J'ai l'honneur de vous rendre compte que je me suis acquitté hier soir de cette mission en une conférence publique dans une salle de notre École communale.
Au cours de cette conférence qui a été suivie avec beaucoup d'attention par cent ou cent cinquante personnes, dont quelques dames, j'ai exposé de mon mieux l'œuvre de la Société, son histoire, son organisation actuelle, les résultats qu'elle a obtenus, ses ressources et ses besoins, et enfin, le rapport d'enquête sur le sinistre de Penmarc'h.
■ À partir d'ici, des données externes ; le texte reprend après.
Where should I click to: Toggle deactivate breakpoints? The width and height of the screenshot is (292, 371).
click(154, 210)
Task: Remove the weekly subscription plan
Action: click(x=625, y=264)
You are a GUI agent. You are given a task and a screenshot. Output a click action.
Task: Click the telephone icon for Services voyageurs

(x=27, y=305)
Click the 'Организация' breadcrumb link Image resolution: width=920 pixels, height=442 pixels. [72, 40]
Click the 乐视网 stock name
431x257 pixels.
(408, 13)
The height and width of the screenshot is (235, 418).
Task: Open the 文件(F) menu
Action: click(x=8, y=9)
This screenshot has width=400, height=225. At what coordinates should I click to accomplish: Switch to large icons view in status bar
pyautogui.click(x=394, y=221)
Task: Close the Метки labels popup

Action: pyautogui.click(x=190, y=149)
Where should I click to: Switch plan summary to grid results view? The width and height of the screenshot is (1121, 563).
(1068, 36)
J'avais reproduit au tableau noir la carte annexée à votre rapport, ce qui a permis au public d'en suivre commodément la lecture,
A l'issue de la réunion, les membres de notre Comité ont distribué des tracts de la Société, et une collecte a été faite qui a produit la somme de 525 fr. 30.
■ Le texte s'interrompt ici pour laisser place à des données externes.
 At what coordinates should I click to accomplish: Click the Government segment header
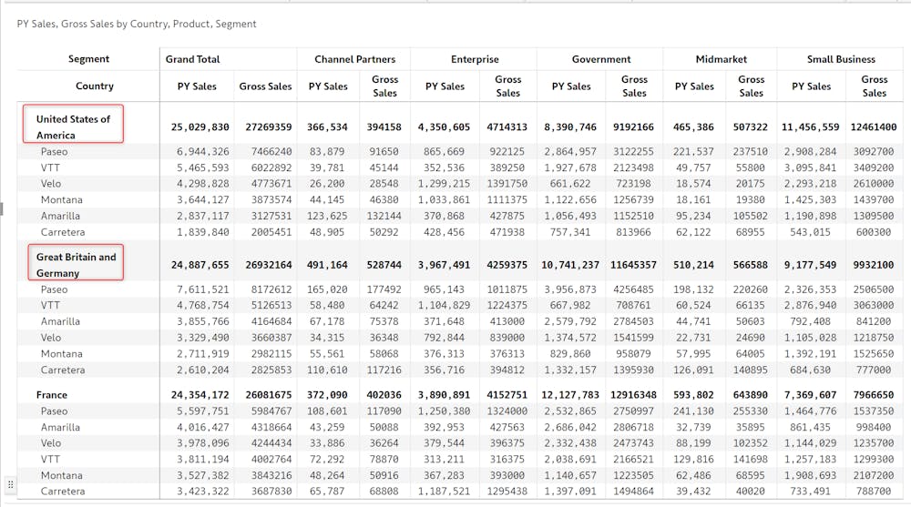point(601,59)
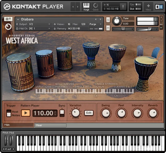Open the View plus menu
This screenshot has width=166, height=153.
click(148, 7)
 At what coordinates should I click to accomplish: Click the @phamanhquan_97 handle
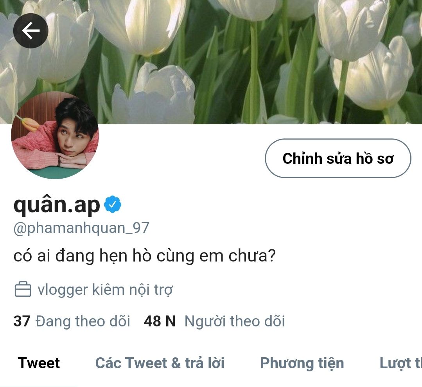[81, 228]
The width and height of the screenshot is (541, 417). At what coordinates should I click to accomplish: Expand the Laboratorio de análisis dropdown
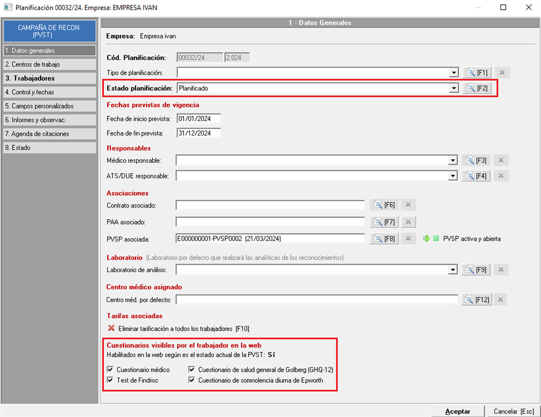(454, 270)
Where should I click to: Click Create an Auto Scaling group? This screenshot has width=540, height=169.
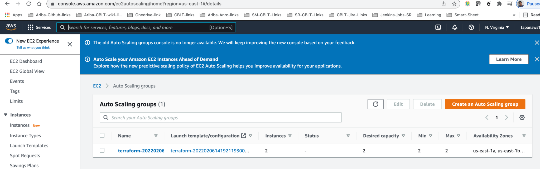coord(485,104)
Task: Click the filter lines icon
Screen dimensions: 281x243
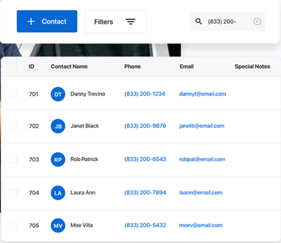Action: 130,22
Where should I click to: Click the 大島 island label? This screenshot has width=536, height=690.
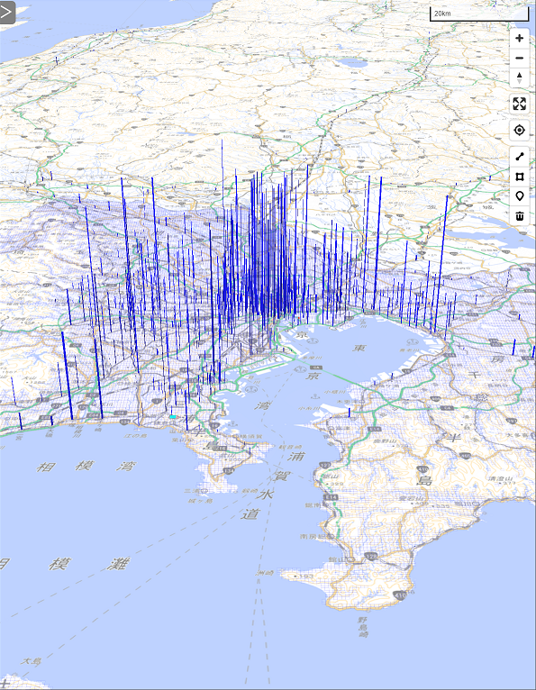31,661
D'après les commentaires que j'ai recueillis à l'issue de la réunion, je suis heureux de pouvoir vous dire que le public a été fortement impressionné par l'héroïsme dont ont fait preuve les malheureuses victimes du sinistre, et a été unanime à témoigner son admiration pour la belle conduite de ces braves.
Le Président, PERRY.

De Carro :  
J'ai donné lecture aujourd'hui 28 juin devant, une nombreuse affluence du rapport concernant le sinistre du 23 mai à Penmarc'h». Tous nos collaborateurs s'unissent dans un sentiment de profonde sympathie confraternelle et adressent aux survivants et aux familles des victimes l'expression de leur admiration et de leur douleur.
Le Président, MAZEL.

De Cros-de-Cagnes :  
J'ai l'honneur de vous rendre compte que j'ai profité de la sortie trimestrielle du canot de sauvetage (21 juin 1925) pour donner lecture à l'équipage assemblé de la petite brochure éditée par la Société à la suite des naufrages de Kérity-Penmarc'h.
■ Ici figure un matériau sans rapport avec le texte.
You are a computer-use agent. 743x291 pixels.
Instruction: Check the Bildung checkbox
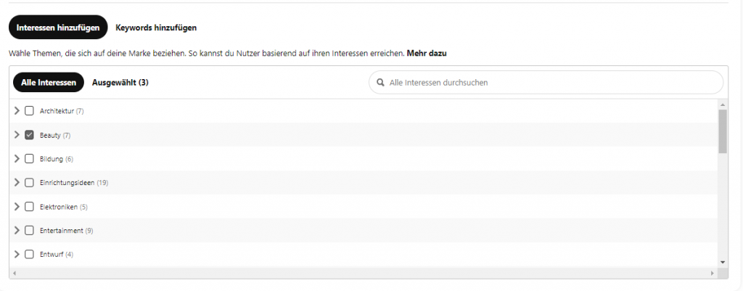(x=29, y=159)
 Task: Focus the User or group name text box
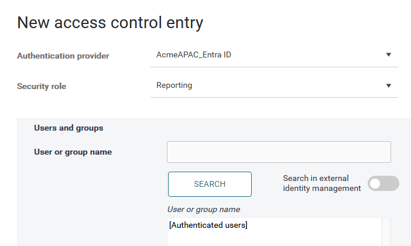point(279,152)
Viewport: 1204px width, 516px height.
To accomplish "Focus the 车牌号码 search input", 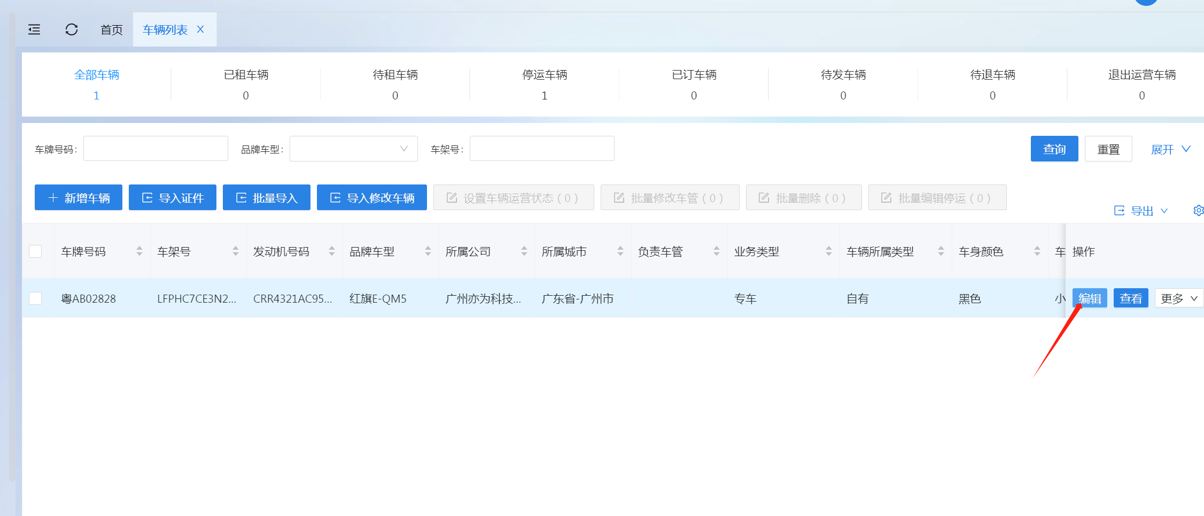I will point(156,149).
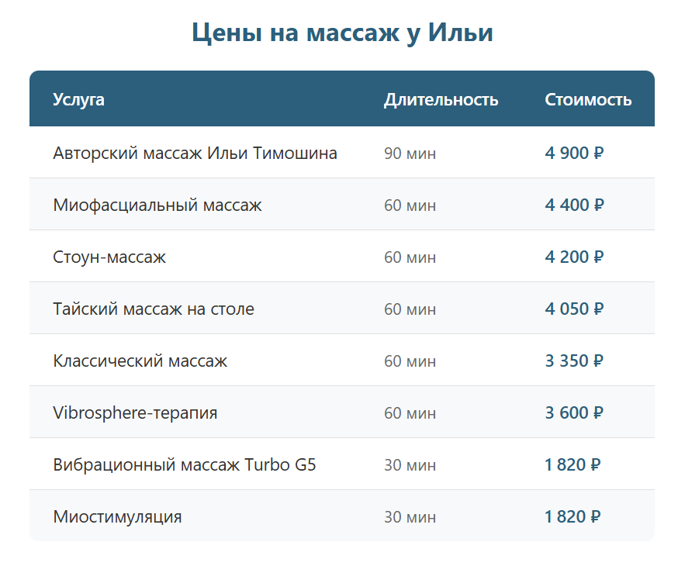Click the 4 200 ₽ price for Стоун-массаж
The width and height of the screenshot is (685, 566).
[574, 257]
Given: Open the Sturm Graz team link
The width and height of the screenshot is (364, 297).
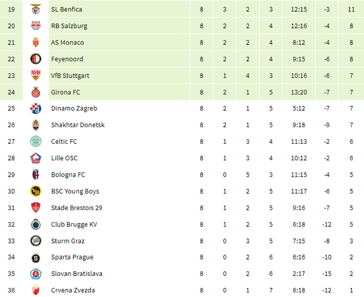Looking at the screenshot, I should pos(67,241).
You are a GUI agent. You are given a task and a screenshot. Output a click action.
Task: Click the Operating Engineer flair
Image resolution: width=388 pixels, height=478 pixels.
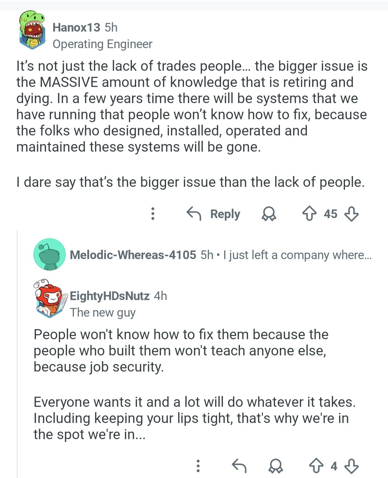point(102,44)
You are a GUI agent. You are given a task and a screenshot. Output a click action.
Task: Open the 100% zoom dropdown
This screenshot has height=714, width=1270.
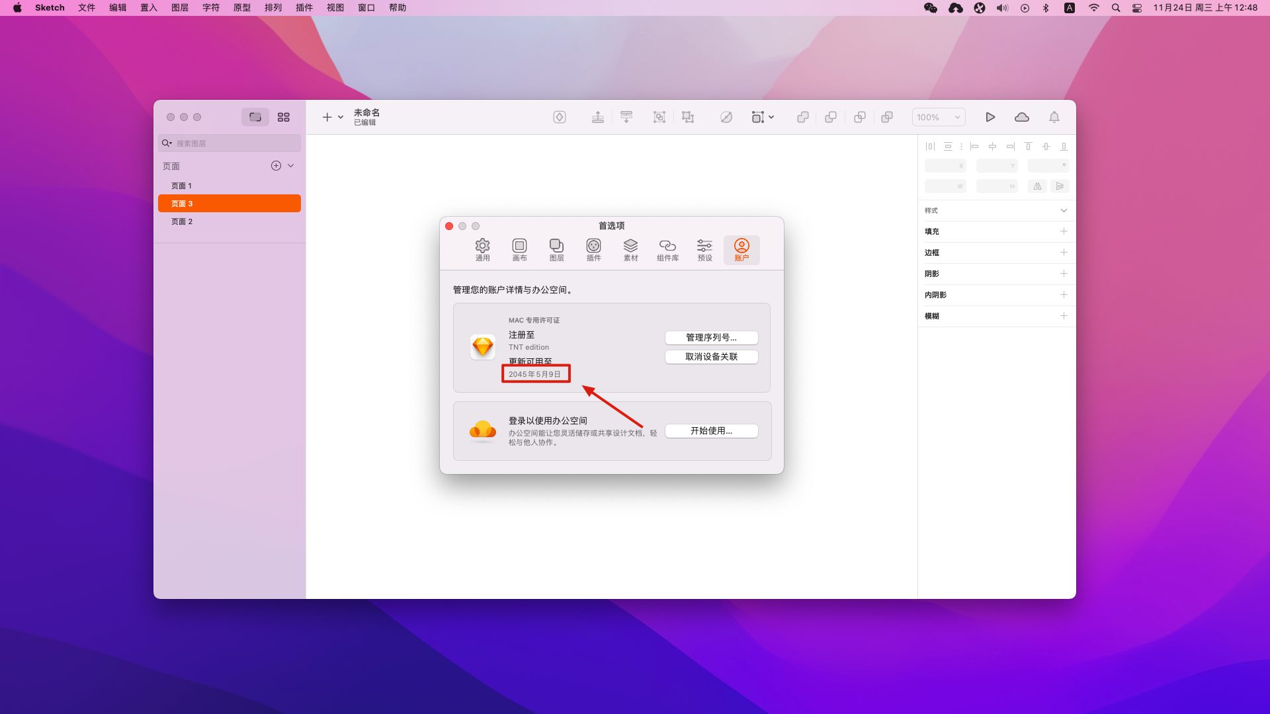coord(938,117)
Je suis heureux de vous annoncer que nos pêcheurs du Cros ont tenu à s'associer aux témoignages de charité et de solidarité qui de toutes les parties de la France sont parvenus aux familles des victimes.
Le Président, Administrateur de 1ère classe de l'Inscription Maritime, DE COUX.

De Philippeville :  
Comité de Sauvetage de Philippeville. Séance extraordinaire du 1er juillet 1925.
Étaient présents : M.M. TEISSIER, banquier, Président, SEY'- TRE Capitaine des Douanes, VILLAREM Administrateur de la Marine, POLLIART Courtier maritime, VELLARD Courtier maritime, POLIVET Capitaine de port, Secrétaire-Trésorier.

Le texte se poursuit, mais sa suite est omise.